- _WORK REQUEST_: Provide a character-exact reproduction of the lines from the line with "Disable the Turn" to the end of the entries.

- _INPUT FOR THIS TASK_:
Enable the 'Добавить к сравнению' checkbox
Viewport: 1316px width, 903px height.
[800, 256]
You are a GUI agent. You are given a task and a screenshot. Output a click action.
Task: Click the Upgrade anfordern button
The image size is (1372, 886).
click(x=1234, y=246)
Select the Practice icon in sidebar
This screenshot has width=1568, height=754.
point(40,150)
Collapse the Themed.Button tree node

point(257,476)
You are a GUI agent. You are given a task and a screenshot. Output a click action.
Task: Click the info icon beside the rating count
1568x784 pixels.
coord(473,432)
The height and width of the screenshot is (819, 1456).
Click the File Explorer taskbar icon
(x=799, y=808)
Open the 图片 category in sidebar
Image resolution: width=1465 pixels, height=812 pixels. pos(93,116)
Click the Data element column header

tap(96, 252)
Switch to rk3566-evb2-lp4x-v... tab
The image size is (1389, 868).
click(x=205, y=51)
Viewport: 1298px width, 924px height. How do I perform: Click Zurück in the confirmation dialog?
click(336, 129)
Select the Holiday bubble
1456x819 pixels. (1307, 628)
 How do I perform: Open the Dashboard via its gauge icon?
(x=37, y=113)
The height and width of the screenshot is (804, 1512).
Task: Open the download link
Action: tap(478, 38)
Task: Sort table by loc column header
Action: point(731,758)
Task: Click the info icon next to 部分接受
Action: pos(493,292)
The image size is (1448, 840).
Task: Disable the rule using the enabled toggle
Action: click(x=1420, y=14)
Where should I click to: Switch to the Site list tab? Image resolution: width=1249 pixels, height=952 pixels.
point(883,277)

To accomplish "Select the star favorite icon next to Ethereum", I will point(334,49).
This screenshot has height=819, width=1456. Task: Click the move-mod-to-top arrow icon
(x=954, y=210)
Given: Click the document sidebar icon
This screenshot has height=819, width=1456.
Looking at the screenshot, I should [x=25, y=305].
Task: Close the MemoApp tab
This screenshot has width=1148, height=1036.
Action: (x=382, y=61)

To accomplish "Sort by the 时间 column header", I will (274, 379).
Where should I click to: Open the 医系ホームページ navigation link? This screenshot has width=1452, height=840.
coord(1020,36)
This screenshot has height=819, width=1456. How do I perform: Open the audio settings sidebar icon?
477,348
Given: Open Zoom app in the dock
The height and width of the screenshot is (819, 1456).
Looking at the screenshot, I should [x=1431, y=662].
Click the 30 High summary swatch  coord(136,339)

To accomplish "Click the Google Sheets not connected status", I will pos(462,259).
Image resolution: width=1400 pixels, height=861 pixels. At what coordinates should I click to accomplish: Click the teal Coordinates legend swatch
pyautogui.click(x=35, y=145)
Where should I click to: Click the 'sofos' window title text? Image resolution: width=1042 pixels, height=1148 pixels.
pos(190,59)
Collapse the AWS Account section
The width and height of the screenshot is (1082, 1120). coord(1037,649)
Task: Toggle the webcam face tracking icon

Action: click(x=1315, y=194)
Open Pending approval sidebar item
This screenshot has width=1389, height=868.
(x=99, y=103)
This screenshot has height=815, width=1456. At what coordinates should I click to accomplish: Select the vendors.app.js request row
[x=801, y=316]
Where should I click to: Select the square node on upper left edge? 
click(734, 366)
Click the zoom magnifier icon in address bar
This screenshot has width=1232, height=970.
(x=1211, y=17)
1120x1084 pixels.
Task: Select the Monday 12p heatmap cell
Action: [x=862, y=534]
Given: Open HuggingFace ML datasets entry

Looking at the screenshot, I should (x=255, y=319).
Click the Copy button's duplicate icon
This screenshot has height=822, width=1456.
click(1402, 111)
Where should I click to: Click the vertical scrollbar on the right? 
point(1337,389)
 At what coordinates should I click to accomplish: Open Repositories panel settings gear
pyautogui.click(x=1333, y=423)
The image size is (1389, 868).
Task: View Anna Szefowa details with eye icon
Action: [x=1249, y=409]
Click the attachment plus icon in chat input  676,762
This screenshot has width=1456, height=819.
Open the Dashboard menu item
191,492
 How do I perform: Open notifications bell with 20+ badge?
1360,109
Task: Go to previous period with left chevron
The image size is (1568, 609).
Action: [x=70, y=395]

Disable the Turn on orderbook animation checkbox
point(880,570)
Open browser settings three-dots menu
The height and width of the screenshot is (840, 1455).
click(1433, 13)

- _SOLVED PROBLEM_:
Disable the Turn on orderbook animation checkbox
point(880,570)
Open browser settings three-dots menu
The height and width of the screenshot is (840, 1455).
click(1433, 13)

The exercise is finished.